Once the skin surface has been disrupted, and activated zoospores gain access to the epidermis, infection can develop. The zoospores germinate to form mycelia which invade the viable epidermis and outer root sheaths of hair follicles. Bacterial invasion may be related to the production of exoenzymes. As the filaments invade the epidermis, keratinocytes at these sites begin to cornify and large numbers of neutrophils migrate into the area, causing separation of the epidermis from the underlying dermis. Repeated sequences of bacterial invasion, inflammation, and epidermal regeneration produce the thick crusts characteristic of dermatophilosis. It is unknown why some animals develop mild, localized disease which resolves rapidly and spontaneously whereas others develop chronic, widespread, debilitating disease.
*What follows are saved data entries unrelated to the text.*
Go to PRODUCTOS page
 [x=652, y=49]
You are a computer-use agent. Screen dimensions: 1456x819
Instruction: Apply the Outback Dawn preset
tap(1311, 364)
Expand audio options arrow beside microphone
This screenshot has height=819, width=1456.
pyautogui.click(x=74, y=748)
Commensal skin bacteria, primarily Bacillus spp., have been shown to produce substances which inhibit the growth of D. congolensis in culture. A similar effect by bacteria normally present on the skin may occur in vivo.
The clinical presentation of D. congolensis is fairly characteristic. The earliest lesions consist of patches of slight erythema which are most visible in unpigmented areas. Papules form next and mature into pustules. Lesions become exudative and matted with hair, forming thick crusts. Removal of crusts reveals areas of eroded, painful and exudative skin when active lesions are present and dry crusts with diffuse scaling and alopecia when chronic lesions are present. Lesion distribution varies by species. In horses, the dorsal thorax, rump and face are usually affected. Occasionally, lesions may be noted primarily on the distal limbs.
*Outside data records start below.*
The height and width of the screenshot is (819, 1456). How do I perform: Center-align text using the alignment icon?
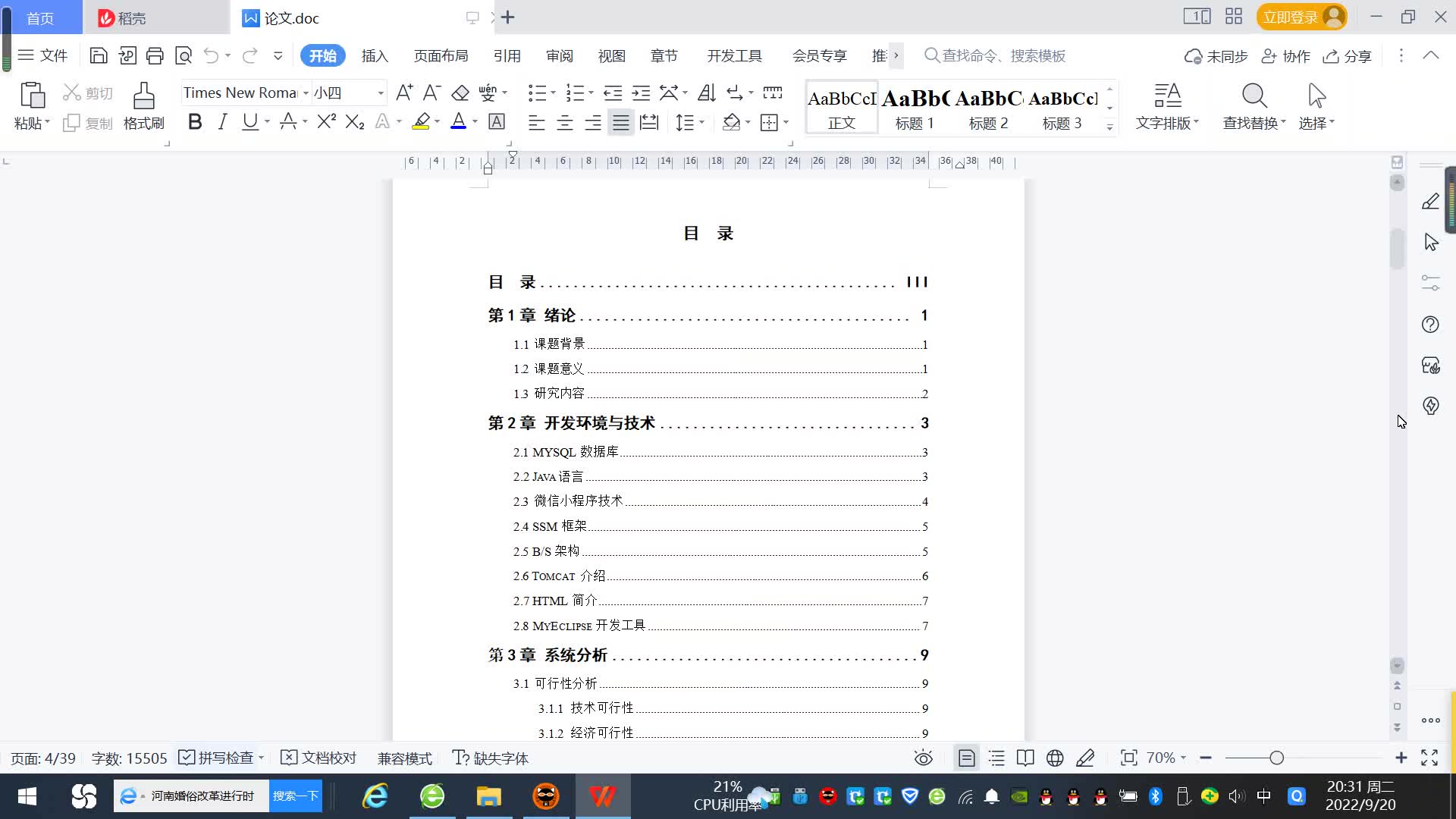coord(565,123)
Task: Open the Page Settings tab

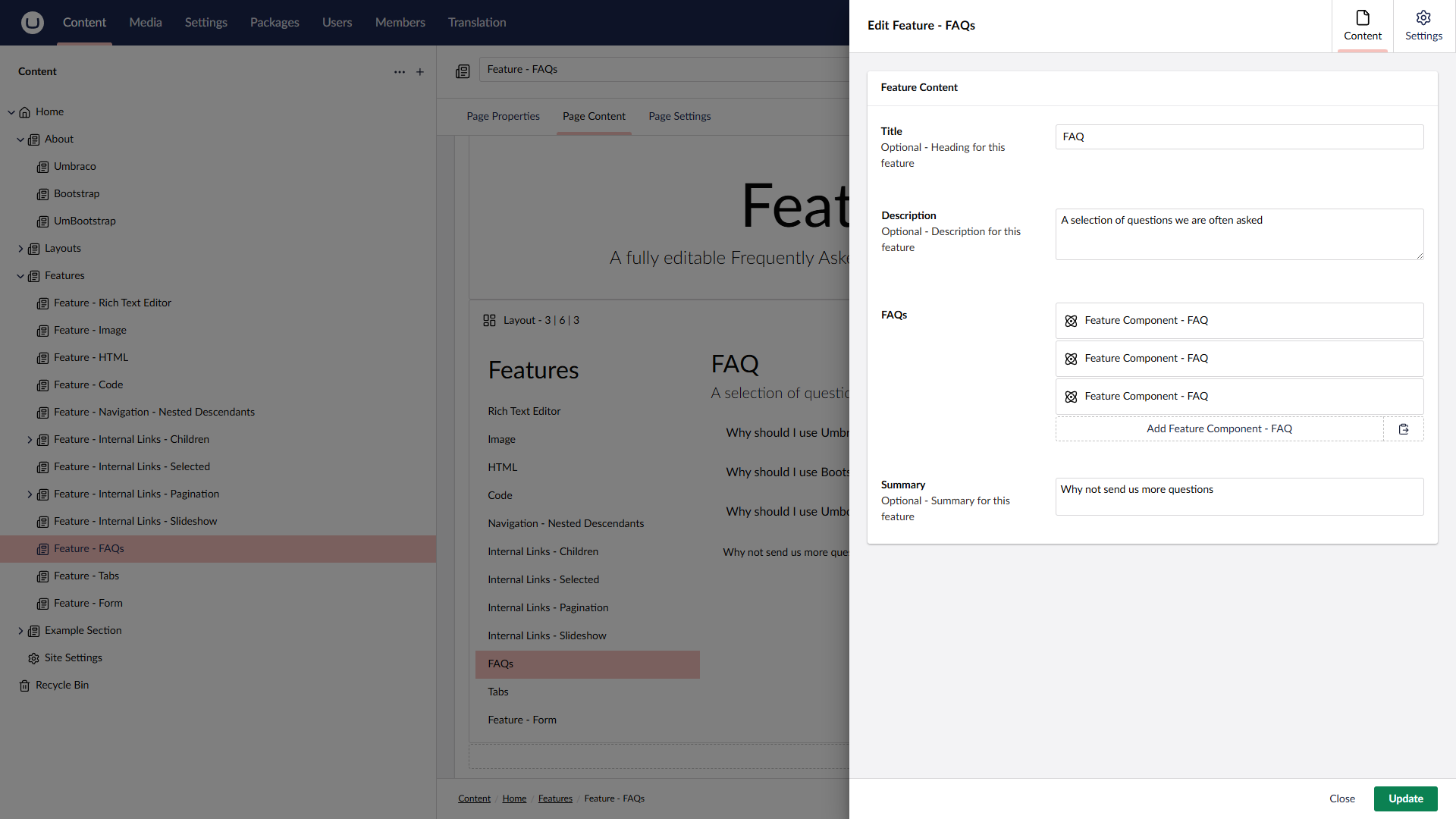Action: (x=679, y=116)
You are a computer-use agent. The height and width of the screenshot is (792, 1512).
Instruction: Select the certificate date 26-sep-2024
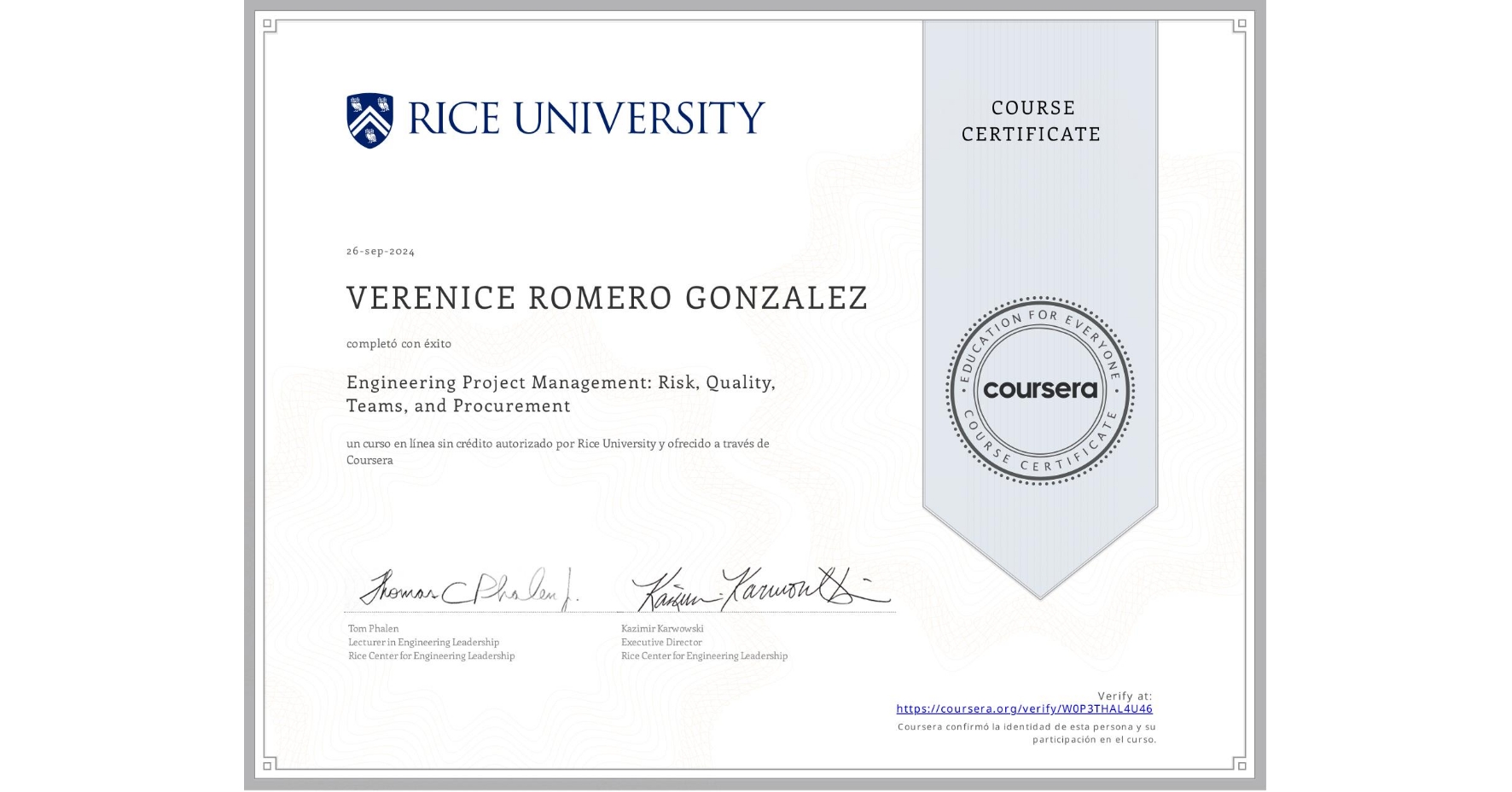[379, 250]
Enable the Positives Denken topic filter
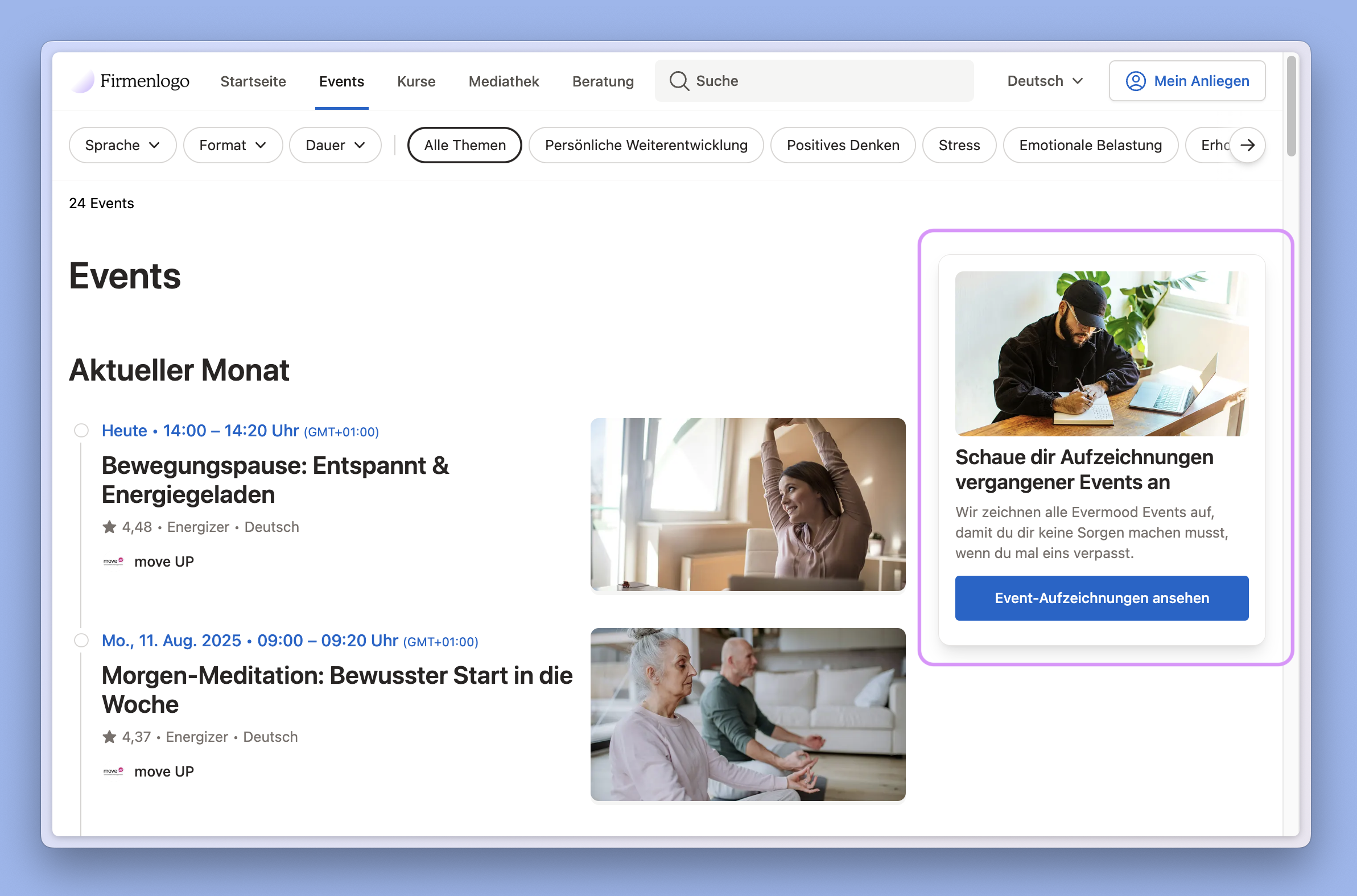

Differential diagnoses for the lesions induced by D.congolensis include dermatophytosis, staphylococcal dermatitis, mite infestation, various viral infections, zinc-responsive dermatosis and pemphigus foliaceus. Diagnosis of D. congolensis is based on clinical history, physical examination findings, with demonstration of the organism by cytology, histology, or culture. D. congolensis grows readily on blood agar. In this particular case, the diagnosis would have been missed if crusts had not been submitted along with biopsy samples. Thus, it is important to remember that crusted lesions should be selected for biopsies and care must be taken to ensure that crusts are included for histologic evaluation, as this increased the chances of capturing the organism. In addition, impression smears of a crust for cytological evaluation can be helpful in demonstrating the organisms. As crusts may be dry in more chronic infections, mixing a crust with a few drops of sterile saline and spreading the material onto a glass slide may be necessary. Heat fixation is not necessary and is contraindicated. All that is required for submission to the laboratory are air dried, well-spread unstained slides for cytological evaluation. AHL
Figure 1. Dermatophilus congolensis infection in a horse. A. Skin biopsy from this case capturing epidermal hyperplasia with limited serocellular crusting lining the surface (*). B. Biopsy from a different case, capturing similar epidermal hyperplasia overlain by a thick crust comprised of laminated keratin (**) enmeshed with suppurative exudate. C. Cytologic smear containing filamentous strands of paired cocci consistent with D. congolensis (arrow) in a background of inflammatory cells.